■ PROBLEM DETAILS
Does each of these statements agree with the passage on start-ups and failure? 1. A small company's only way to compete with a big bank is to cut costs through automation and better processes. 2. The writer has worked with many companies that asked what to do if a system fails at 4 A.M. 3. Under the 80-20 rule as given, the remaining 20% of goals takes 20% of the time. Answer each with yes or no and quote the words of the passage that decide it.

■ EXTRACT TO READ
· · · ·
In the last few years, we have gone through a revolution in IT: it sparkled from pure IT companies to all the sectors: retail, banking, finance, and so on. This has led to a number of small companies called start-ups, which are basically a number of individuals who had an idea, executed it, and went to the market in order to sell the product or the service to a global market (usually). Companies such as Amazon or Alibaba, not to mention Google, Apple, Stripe or even Spotify, have gone from the garage of one of the owners to big companies employing thousands of people.
One thing in common in the initial spark with these companies has always been corporate inefficiency: the bigger the company, the longer it takes to complete simple tasks.
Example of corporate inefficiency graph
This phenomenon creates a market on its own, with a demand that cannot be satisfied with traditional products. In order to provide a more agile service, these start-ups need to be cost-effective. It is okay for a big bank to spend millions on its currency exchange platform, but if you are a small company making your way through, your only possibility against a big bank is to cut costs by automation and better processes. This is a big drive for small companies to adopt better ways of doing things, as every day that passes is one day closer to running out of cash, but there is a bigger drive for adopting DevOps tools: failure.
Failure is a natural factor for the development of any system. No matter how much effort we put in, failure is always there, and at some point, it is going to happen.
Usually, companies are quite focused on removing failure, but there is a unwritten rule that is keeping them from succeeding: the 80-20 rule:
- It takes 20% of time to achieve 80% of your goals. The remaining 20% will take 80% of your time.
Spending a huge amount of time on avoiding failure is bound to fail, but luckily, there is another solution: quick recovery.
Up until now, in my work experience, I have only seen one company asking "what can we do if this fails at 4 A.M. in the morning?" instead of "what else can we do to avoid this system from failing?", and believe me, it is a lot easier (especially with the modern tools) to create a recovery system than to make sure that our systems won't go down.
All these events (automation and failure management) led to the development of modern automation tools that enabled our engineers to:
- Automate infrastructure and software
- Recover from errors quickly
· · · ·
■ DATA EXTRACTS
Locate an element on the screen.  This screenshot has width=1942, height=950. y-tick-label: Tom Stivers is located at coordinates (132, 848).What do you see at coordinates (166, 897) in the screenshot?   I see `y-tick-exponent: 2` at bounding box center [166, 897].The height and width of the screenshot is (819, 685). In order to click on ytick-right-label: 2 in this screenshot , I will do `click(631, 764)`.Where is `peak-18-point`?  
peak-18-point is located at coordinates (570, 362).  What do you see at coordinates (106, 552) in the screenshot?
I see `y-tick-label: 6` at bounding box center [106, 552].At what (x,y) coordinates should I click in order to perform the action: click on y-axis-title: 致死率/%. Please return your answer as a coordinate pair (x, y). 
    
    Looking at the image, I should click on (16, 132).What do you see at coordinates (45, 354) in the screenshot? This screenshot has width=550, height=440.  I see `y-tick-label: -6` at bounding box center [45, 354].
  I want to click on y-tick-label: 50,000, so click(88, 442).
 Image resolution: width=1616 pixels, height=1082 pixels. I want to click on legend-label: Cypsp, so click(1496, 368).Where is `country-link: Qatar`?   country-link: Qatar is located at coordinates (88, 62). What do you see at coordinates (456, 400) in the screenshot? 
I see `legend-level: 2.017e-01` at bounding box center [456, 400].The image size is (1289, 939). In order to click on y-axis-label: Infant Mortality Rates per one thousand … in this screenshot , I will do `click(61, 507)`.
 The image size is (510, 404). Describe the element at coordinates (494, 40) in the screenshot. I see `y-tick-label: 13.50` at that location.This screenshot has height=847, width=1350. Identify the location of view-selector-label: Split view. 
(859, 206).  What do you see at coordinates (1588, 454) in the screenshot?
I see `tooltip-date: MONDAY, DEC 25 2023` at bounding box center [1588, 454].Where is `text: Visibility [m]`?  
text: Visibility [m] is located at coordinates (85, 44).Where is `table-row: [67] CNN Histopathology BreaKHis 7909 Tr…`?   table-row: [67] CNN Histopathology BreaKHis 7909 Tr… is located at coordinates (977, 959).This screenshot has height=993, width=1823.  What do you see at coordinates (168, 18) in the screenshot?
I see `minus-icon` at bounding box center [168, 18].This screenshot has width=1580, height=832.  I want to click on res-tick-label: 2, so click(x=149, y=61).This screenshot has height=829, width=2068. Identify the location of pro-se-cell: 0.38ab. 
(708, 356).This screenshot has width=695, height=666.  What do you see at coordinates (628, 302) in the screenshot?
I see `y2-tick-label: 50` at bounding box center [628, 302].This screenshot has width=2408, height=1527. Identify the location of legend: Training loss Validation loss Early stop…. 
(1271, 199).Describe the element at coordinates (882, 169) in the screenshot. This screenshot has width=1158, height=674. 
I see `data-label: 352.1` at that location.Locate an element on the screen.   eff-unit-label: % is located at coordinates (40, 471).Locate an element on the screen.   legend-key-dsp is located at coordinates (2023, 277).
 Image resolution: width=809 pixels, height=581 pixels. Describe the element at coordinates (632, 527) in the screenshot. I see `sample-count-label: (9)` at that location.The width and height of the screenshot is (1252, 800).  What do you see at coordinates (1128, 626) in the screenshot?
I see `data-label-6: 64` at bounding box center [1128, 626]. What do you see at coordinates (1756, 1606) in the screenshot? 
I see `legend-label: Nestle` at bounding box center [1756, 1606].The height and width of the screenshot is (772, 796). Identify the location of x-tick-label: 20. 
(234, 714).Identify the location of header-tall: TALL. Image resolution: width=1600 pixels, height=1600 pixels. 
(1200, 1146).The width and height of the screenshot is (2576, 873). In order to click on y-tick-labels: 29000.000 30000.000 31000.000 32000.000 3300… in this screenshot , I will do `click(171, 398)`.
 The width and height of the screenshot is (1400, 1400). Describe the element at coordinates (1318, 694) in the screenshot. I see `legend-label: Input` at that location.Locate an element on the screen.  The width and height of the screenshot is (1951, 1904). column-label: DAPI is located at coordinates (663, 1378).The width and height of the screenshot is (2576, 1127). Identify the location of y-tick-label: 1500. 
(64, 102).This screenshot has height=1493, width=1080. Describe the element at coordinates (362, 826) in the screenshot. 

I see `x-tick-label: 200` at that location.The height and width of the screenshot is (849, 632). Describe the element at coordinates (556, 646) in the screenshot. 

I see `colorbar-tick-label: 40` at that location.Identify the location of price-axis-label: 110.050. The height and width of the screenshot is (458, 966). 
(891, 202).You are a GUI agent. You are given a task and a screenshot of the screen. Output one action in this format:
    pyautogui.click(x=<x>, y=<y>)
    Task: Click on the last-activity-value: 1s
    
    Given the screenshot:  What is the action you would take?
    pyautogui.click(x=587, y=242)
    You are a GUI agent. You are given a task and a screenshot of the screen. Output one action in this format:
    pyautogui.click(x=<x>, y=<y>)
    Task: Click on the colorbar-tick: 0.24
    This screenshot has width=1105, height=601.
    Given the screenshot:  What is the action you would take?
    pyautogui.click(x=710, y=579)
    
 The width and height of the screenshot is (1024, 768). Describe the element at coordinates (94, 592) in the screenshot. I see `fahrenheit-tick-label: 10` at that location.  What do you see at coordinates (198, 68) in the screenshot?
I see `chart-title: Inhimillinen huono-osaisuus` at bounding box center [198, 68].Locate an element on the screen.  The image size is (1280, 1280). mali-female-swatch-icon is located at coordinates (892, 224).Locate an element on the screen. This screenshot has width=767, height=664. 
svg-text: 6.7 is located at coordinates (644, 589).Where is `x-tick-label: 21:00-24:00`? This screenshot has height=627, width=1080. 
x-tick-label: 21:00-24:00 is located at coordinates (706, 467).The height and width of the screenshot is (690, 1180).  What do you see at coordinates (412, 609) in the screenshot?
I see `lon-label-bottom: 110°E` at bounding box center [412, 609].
· · · ·
■ TASK RESPONSE
1. Yes: "your only possibility against a big bank is to cut costs by automation and better processes"
2. No: "I have only seen one company asking "what can we do if this fails at 4 A.M. in the morning?""
3. No: "The remaining 20% will take 80% of your time."